Three Cheers for Divorce

00 Vladimir Putin. Russia. wedding. 12.06


Divorce is never a happy occasion… except when it is. Moan about traditional values all you like, but the truth is, the announcement that Vladimir Putin and his wife, Lyudmila, were separating was a win for both family and common sense. Despite Putin’s carefully scripted public persona, it’s been obvious for years that the first couple was no longer a couple per se. It wasn’t even tabloid rumours of extramarital dalliances that were so disconcerting, it was the sheer awkwardness of seeing a man and woman forced to pretend they were still husband and wife. It reminded one of the waning years of Charles and Diana, minus the tiaras and paparazzi chases. The Putins’ decision to divorce is extraordinary for Russia. Not since Peter the Great has a Russian leader decided to publicly admit that he and his wife were separating. The Romanovs slogged on in unhappy marriages. The Soviets slogged on. It was done for decorum, for politics, for duty. In that sense, a “civilised divorce”, as Lyudmila herself put it, is quite new and refreshing.

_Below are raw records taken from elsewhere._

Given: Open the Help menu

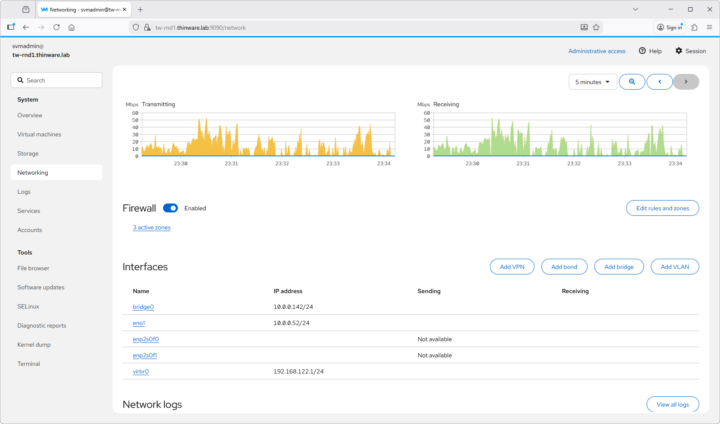Looking at the screenshot, I should [x=650, y=50].
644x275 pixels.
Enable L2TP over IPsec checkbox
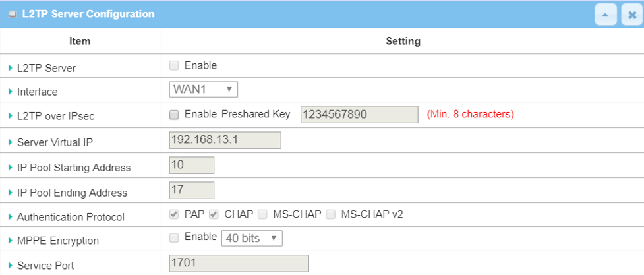[x=174, y=115]

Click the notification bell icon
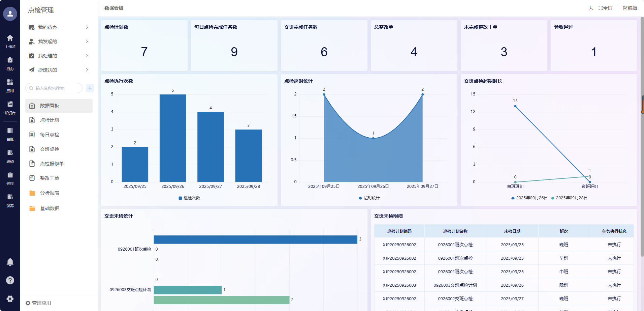(x=10, y=262)
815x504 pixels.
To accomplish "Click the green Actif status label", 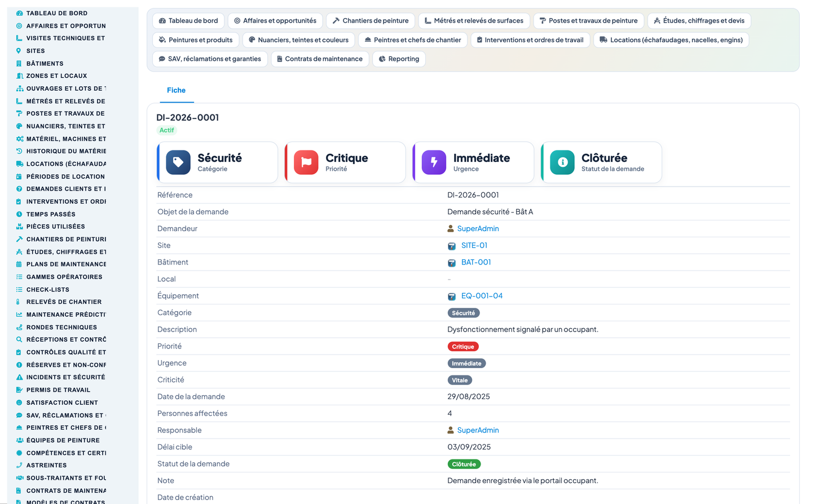I will (166, 130).
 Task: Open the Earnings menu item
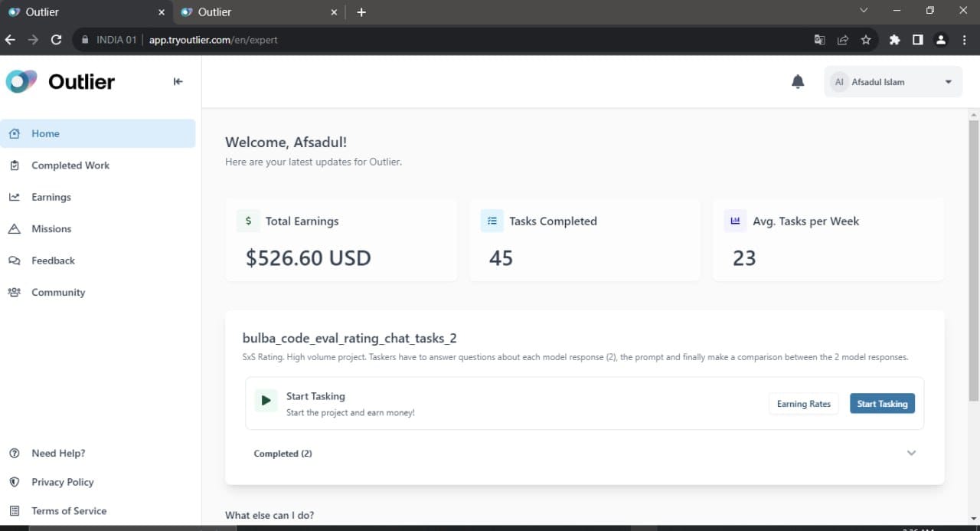[x=51, y=197]
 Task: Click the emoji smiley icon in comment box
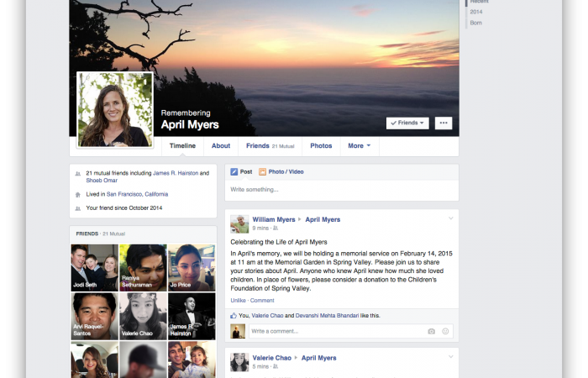[446, 331]
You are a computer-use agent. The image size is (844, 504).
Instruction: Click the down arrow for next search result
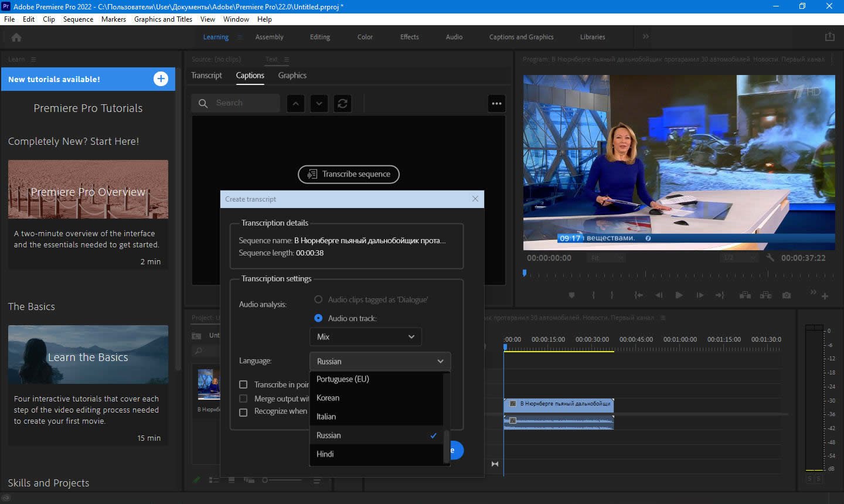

All the information about Lyudmila Putina that could be found in the public domain strongly hinted that she wasn’t the kind of woman who had strong ambitions to be first lady… that for her the role was a tremendous burden. Many Russian observers noted that during the televised divorce announcement, Lyudmila for the first time looked happy to be in the spotlight. She looked confident. She looked relieved. Despite looking officious and reserved, Putin also displayed a new, rare kind of emotion. In those few minutes, he appeared to let his guard down and become a man who can display genuine emotion for his wife in a public setting… who can allow himself a single, blink-and-you’ll-miss-it moment of vulnerability. There was affection in his face, and weariness, and relief. Even though the television interview had obviously been staged, there was something going on between the first couple that couldn’t be faked. They were finally moving on with their lives, whatever arguments they had seemed to be over. Whatever resentments still existed suddenly seemed redundant.

Naturally, the move will also score political points for the Russian president. Even his fiercest critics are likely to find little fault with his decision to separate from his wife. In general, Russians tend to have a philosophical view of divorce. It’s rarely seen as a devastating failure, more like a chance to move on with your life. The people who invite scorn and pity are the ones who stick it out in unhappy marriages, whilst the ones who divorce are frequently held up as just a little more courageous. It’s not that divorce is romanticised in Russia. Rather, marriage isn’t romanticised.

There are many different reasons for this distinct lack of the marriage myth, the kind that dictates that your wedding should be “the best day of your life” and so on. Both the lack of an enormous wedding industry and various devastating wars play a major role here. When you’re living an unpredictable existence in a nation used to major social upheaval, you try not to plan too far ahead. As such, most Russians allow themselves to be cautiously optimistic about marriage, and, certainly, tend to admire couples that manage to work it out, i.e. stay together and be relatively happy about it. A lot of these people are going to look at Putin’s divorce and believe that it’s humanised him. It’s made him just one of the guys. His kids are grown. He loves his dogs. He has a lot of work to get lost in, now that his marriage is officially over and there’s no point in pretending. It’s at once a clever political trick and a genuine step forward… a rare moment of when the personal and political collide to create something worth quietly cheering for.